Ok - I just bought a 2011 Maxima S (super black) on Monday and I think I might be having a problem with the steering wheel mounted audio controls. The 'source' button is supposed to change from FM1 to FM2 to AM; however, my source button only goes from FM1 to AM I have to use the button on the dash to change to FM2. Is this how this is supposed to work? Is it something I should take in to the dealer to fix? or is it something I might be able to fix?
I'm loving the car (had an '07 maxima previously) and hate that there might already be a _flaw _with it.
Any advise would be helpful!!
thanks


----------



## NoraSheri (May 18, 2011)

vollmer187 said:


> Ok - I just bought a 2011 Maxima S (super black) on Monday and I think I might be having a problem with the steering wheel mounted audio controls.
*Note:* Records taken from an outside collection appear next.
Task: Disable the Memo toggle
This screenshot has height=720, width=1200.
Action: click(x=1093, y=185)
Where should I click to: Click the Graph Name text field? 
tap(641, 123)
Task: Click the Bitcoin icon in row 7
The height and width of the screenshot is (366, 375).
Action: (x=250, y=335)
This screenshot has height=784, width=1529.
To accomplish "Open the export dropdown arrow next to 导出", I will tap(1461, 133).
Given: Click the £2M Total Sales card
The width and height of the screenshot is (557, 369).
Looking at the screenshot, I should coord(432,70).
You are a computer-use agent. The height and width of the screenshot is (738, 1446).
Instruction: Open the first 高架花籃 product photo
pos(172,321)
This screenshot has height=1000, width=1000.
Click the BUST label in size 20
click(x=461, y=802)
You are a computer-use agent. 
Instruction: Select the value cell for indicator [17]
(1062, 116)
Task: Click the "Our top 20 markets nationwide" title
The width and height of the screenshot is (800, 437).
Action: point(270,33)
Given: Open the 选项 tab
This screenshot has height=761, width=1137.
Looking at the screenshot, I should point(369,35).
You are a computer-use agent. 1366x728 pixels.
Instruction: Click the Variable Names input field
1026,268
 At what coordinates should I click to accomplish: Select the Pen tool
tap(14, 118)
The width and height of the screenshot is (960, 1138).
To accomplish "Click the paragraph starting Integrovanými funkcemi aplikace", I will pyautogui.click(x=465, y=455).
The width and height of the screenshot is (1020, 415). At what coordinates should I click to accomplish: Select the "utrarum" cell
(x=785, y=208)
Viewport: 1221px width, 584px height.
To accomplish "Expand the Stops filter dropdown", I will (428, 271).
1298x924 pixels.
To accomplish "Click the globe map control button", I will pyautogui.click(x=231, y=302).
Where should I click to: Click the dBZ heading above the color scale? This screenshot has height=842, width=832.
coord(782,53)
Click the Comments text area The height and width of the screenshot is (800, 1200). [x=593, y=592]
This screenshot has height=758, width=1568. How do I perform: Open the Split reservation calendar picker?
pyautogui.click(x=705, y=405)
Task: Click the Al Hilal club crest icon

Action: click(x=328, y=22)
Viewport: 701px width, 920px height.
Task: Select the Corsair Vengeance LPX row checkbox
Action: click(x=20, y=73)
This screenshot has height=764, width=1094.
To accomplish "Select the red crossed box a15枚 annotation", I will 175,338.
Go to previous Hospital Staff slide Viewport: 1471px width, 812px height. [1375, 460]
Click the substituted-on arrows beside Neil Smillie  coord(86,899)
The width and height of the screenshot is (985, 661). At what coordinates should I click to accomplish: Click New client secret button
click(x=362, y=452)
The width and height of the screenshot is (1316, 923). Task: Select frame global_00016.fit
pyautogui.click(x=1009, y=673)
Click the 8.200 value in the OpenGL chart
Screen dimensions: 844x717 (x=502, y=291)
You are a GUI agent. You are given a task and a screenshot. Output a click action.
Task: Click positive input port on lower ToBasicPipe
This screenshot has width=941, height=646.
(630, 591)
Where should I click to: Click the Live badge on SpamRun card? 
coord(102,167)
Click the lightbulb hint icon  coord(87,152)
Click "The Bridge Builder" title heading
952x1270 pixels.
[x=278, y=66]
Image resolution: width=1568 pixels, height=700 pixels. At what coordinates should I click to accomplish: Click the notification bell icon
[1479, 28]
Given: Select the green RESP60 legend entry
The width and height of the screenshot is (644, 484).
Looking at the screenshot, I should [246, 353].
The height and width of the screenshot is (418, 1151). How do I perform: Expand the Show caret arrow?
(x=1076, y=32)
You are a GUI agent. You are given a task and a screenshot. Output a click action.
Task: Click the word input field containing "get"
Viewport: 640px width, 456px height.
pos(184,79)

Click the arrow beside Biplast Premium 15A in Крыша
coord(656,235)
The 'source' button is supposed to change from FM1 to FM2 to AM; however, my source button only goes from FM1 to AM I have to use the button on the dash to change to FM2. Is this how this is supposed to work? Is it something I should take in to the dealer to fix? or is it something I might be able to fix?
> I'm loving the car (had an '07 maxima previously) and hate that there might already be a _flaw _with it.
> Any advise would be helpful!!
> thanks


I'm experiencing the same problem. The dealership is telling me this is how the radio works but yet the manual says otherwise. (I didn't have this problem with the 2008 Maxima I turned in to lease the 2011
Please before I make an issue if someone could tell me that Maxima technology has turned back the hands of time
Thank you!


----------